Figure.4: Distance from Pooppara to Idukki Medical College in Google Map (Copyrights: Google Map Data ©2023)
The distance from Poopparara, a remote residential location in Idukki, is around 50 km from the specialty treatment center, Idukki Medical College, with a travel time of around 2 hours. This is critical because delaying decisions due to inconvenience, hindrance during travel, and consultations in between, which slows referrals, must be handled carefully to reach within the window period.
The most crucial element in stroke care is timely arrival at the center. Kerala is a state that has saturated healthcare facilities. However, the geographical variation and location of stroke centers across the state directly or indirectly affect the travel time or decision-making delay. The pre-hospital delay can be reduced if the stroke center is near the victim. Also, the people's perception of easy accessibility to appropriate healthcare facilities can make their decision-making faster.

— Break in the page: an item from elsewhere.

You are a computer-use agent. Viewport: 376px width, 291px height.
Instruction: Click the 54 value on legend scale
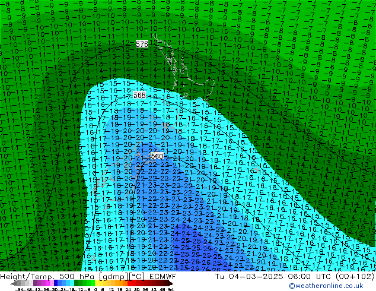point(171,289)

Challenges in Establishing Stroke Centers:
Diagnostic facilities and manpower for stroke treatment are more focused than primary care. A CT, ICU care, and Evaluation by a Neurologist are necessary before delivering Golden Hour treatments during stroke. Establishing stroke centers in remote locations and multiple areas is challenging. It is also essential that post-treatment complications, which may require further actions like surgical interventions, are not uncommon. Continuous assessment of stroke patients after thrombolysis by trained healthcare staff is also needed for another 48 hours.
Strategies to Overcome the Challenges:
1) More referral centers: Even though the healthcare facilities lack facilities for stroke diagnosis and care, the trained health experts can mitigate the process by activating nearby stroke centers and fast referral. Sensitizing primary care health workers to recognize stroke symptoms and initiate emergency referrals is crucial.
2) Extensive health education: being a significant reason for mortality and disability, all stakeholders, including healthcare providers, policymakers, and media, need to disseminate health awareness regarding a stroke. stroke symptoms, the need for immediate treatment, and whom to contact must be informed to the community.
3) Strong Emergency Care Network: It is essential to transport the stroke victim to the precise healthcare provider quickly. Also, timely information-sharing coordination saves time and prevents hindrances during healthcare delivery.